*** Block opens ***

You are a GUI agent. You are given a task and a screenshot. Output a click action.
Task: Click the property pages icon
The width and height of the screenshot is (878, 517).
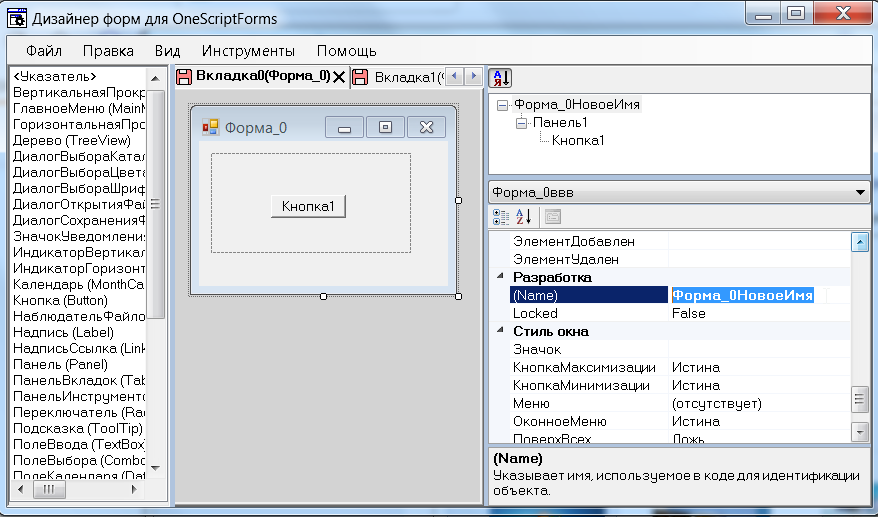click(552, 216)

*** Block closes ***
*** Block opens ***

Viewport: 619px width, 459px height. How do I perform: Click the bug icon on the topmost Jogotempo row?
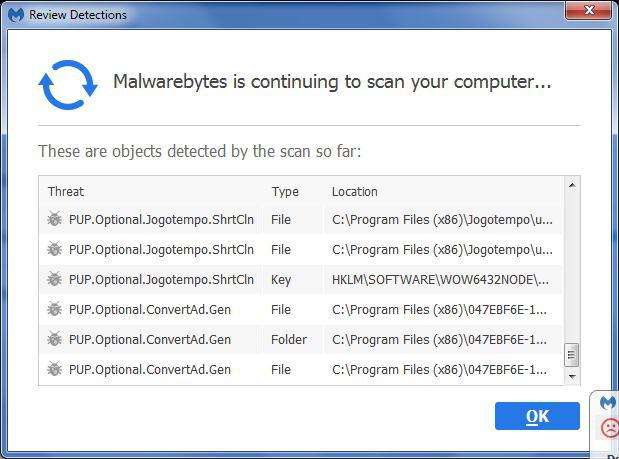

*** Block closes ***

- ABOUT THIS EXERCISE: Wherever the string "icon" occurs in the records above, copy that line.

- ANSWER SECTION:
Task: Click the property pages icon
Viewport: 619px width, 459px height. How do I perform: Click the bug icon on the topmost Jogotempo row?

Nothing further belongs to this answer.